===== Records for the exercise
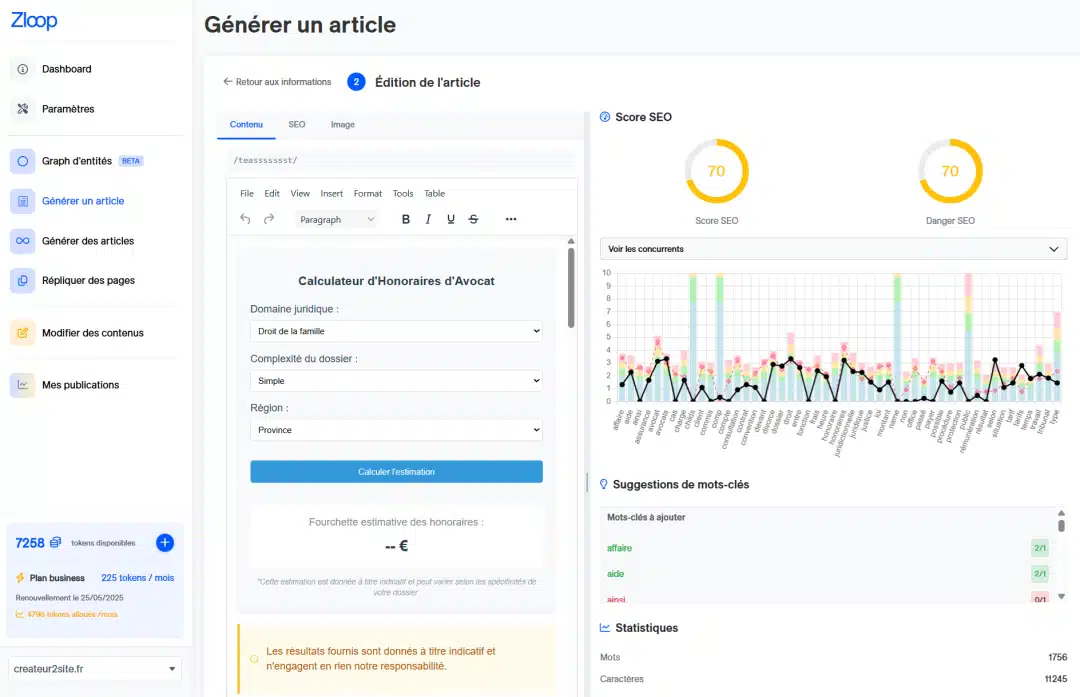The height and width of the screenshot is (697, 1080).
Task: Open Modifier des contenus edit icon
Action: 23,333
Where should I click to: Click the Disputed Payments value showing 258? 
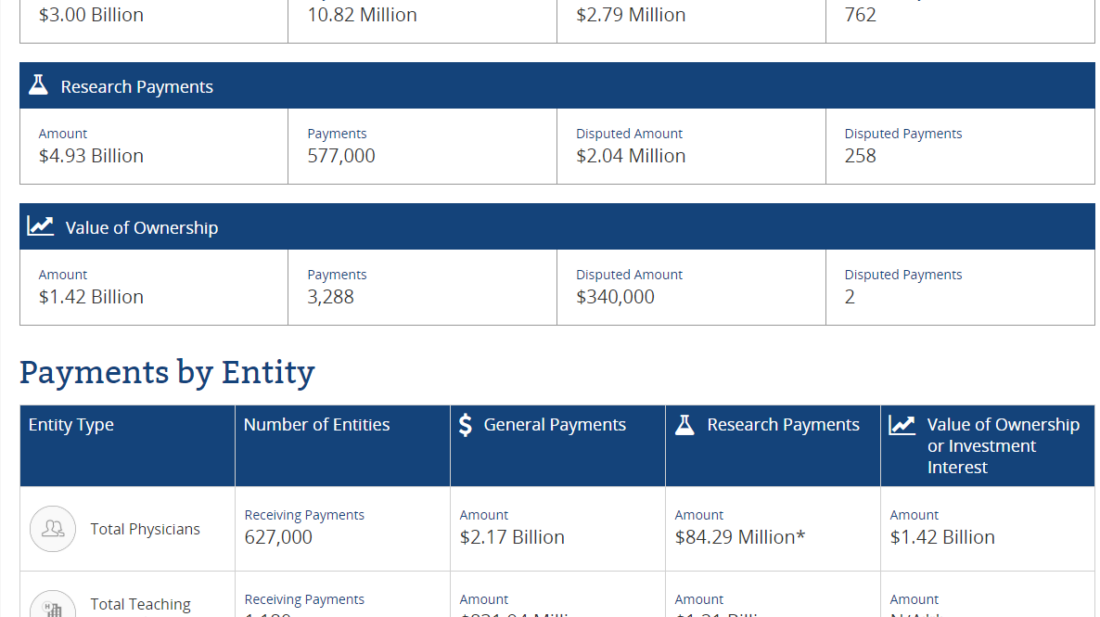tap(859, 155)
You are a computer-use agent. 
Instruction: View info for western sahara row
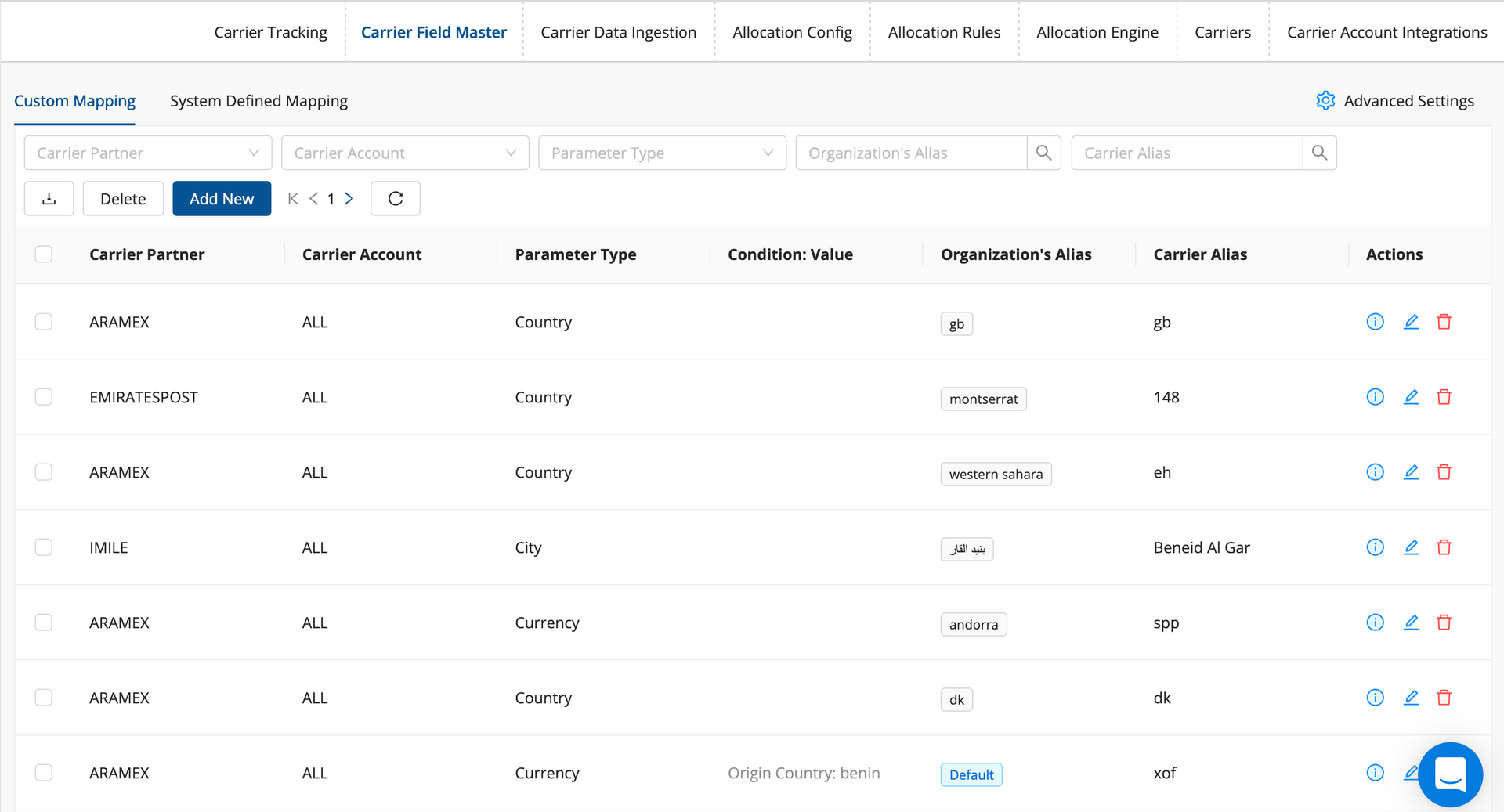tap(1375, 472)
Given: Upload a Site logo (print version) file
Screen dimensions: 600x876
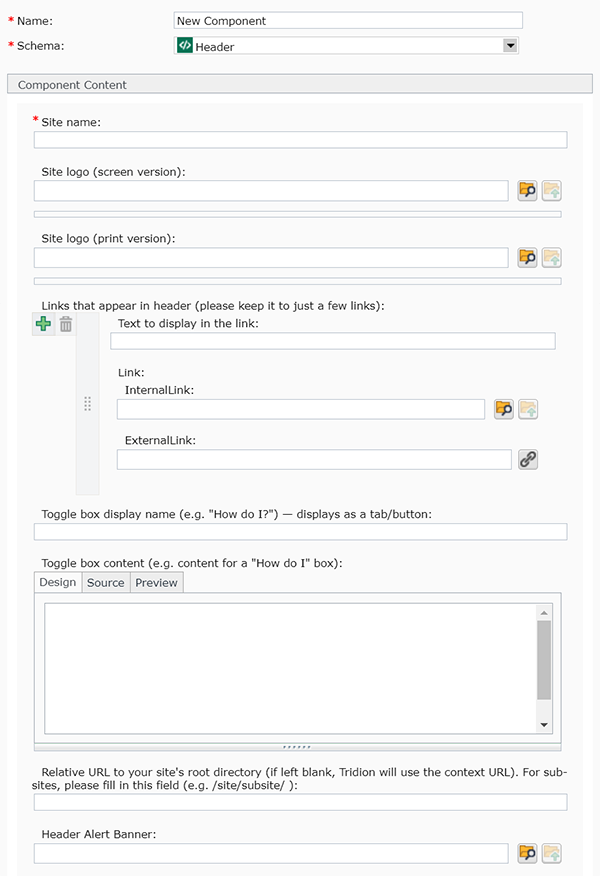Looking at the screenshot, I should [551, 257].
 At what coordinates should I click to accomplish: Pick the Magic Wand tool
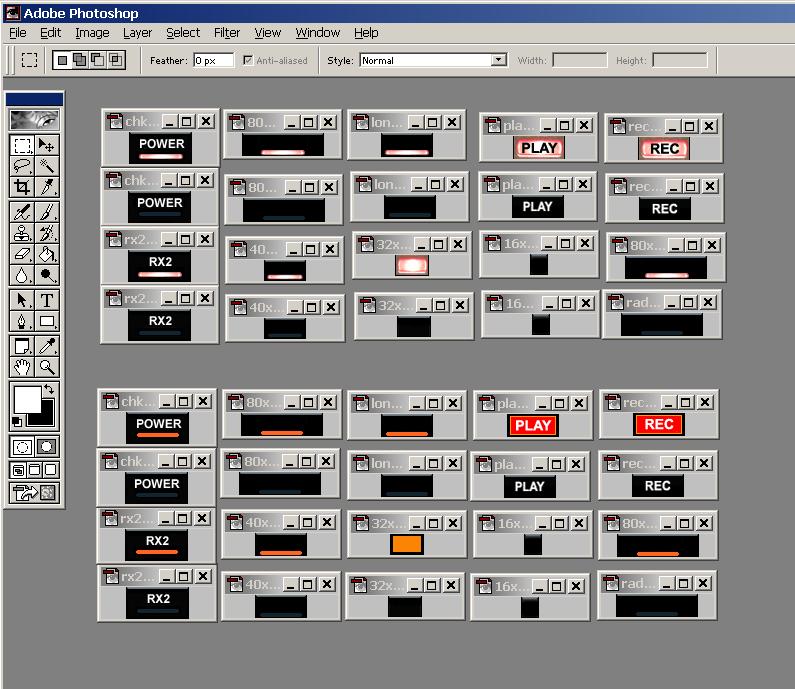tap(47, 166)
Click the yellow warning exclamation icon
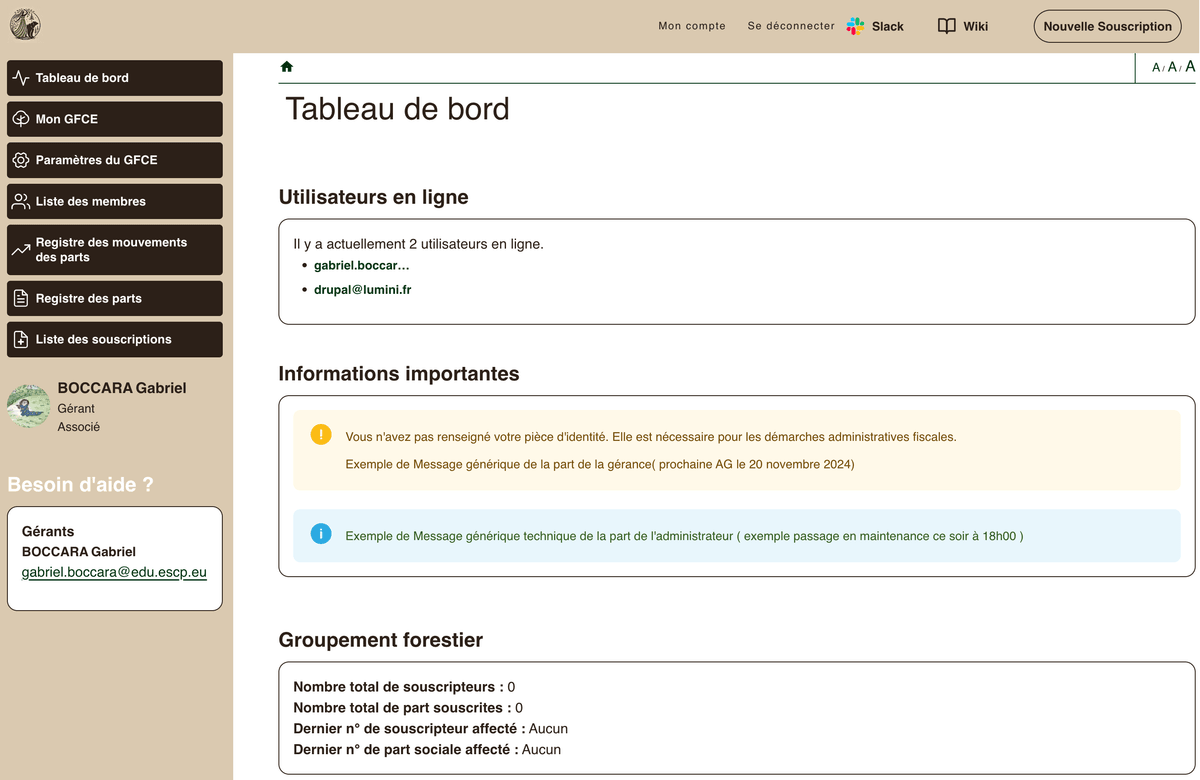Screen dimensions: 1200x780 tap(321, 435)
==========
#### [Work to complete]
Please repeat the rows word for word, starting with the line containing "Where should I" and going on through the end of the rows. Leave the pictures out of your answer.

#### [Exercise answer]
Where should I click to: Click the Disputed Payments value showing 258? 
tap(859, 155)
You are a computer-use agent. 
Instruction: View info for western sahara row
tap(1375, 472)
Given: Upload a Site logo (print version) file
Screen dimensions: 600x876
Looking at the screenshot, I should [551, 257].
 At what coordinates should I click to accomplish: Pick the Magic Wand tool
tap(47, 166)
Click the yellow warning exclamation icon
Screen dimensions: 1200x780 tap(321, 435)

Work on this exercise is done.